=== PROMPT ===
Please rewrite the listing below as a numbered list, skipping any blank lines and leaving the pictures out of your answer.

╭──

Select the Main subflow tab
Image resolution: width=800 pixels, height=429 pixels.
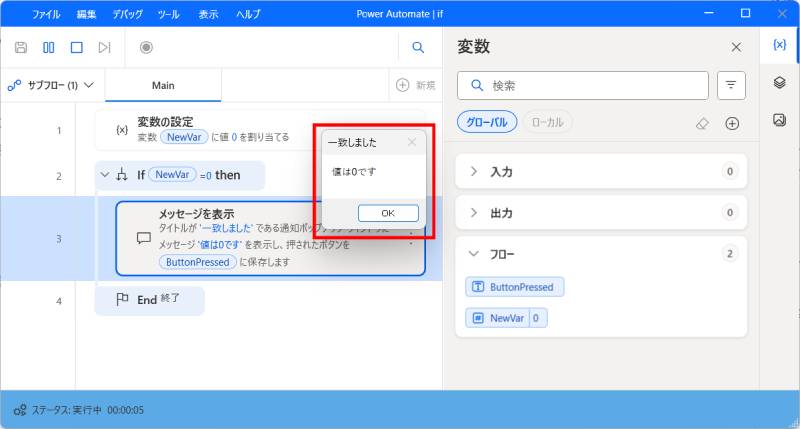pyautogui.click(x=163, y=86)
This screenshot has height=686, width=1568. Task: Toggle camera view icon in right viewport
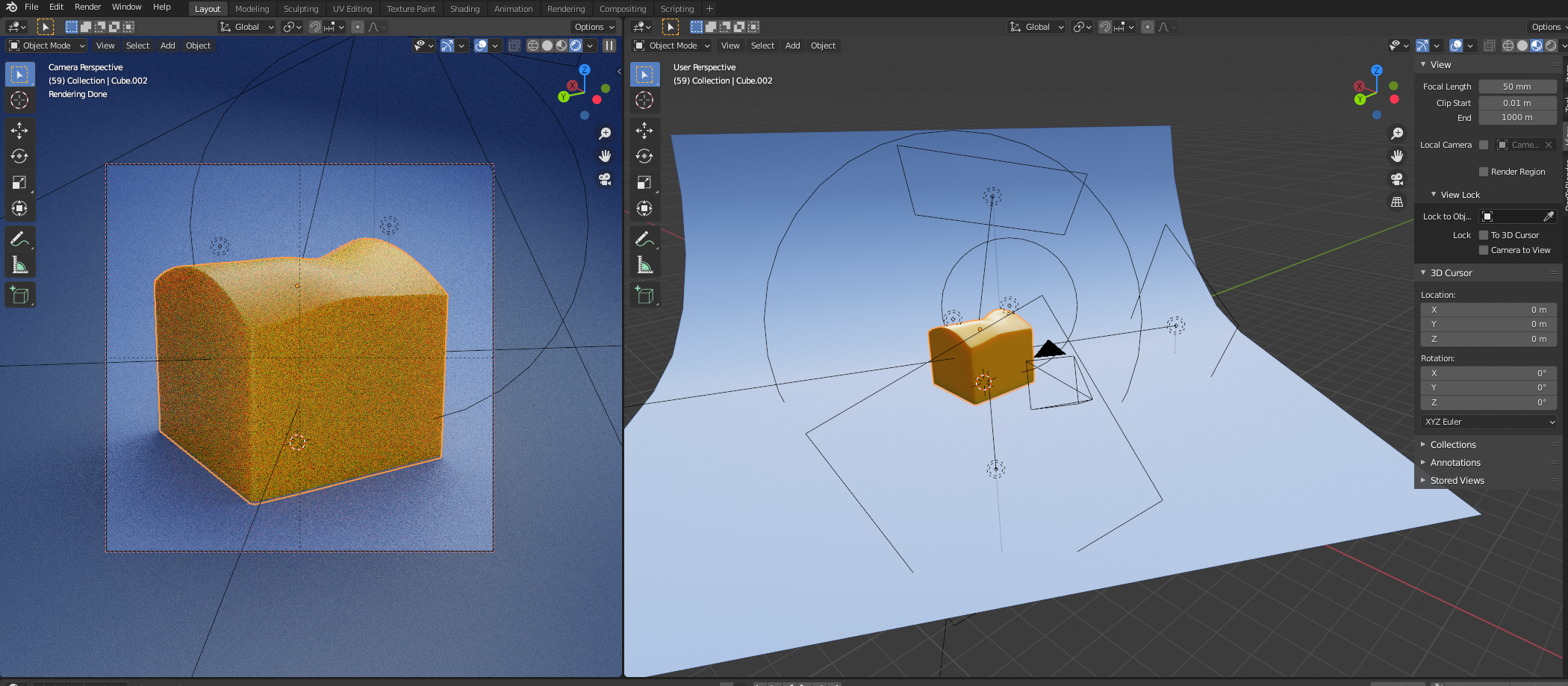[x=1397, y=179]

╰──

=== FINISHED ANSWER ===
1. Select the Main subflow tab
2. Image resolution: width=800 pixels, height=429 pixels.
3. pyautogui.click(x=163, y=86)
4. This screenshot has height=686, width=1568. Task: Toggle camera view icon in right viewport
5. [x=1397, y=179]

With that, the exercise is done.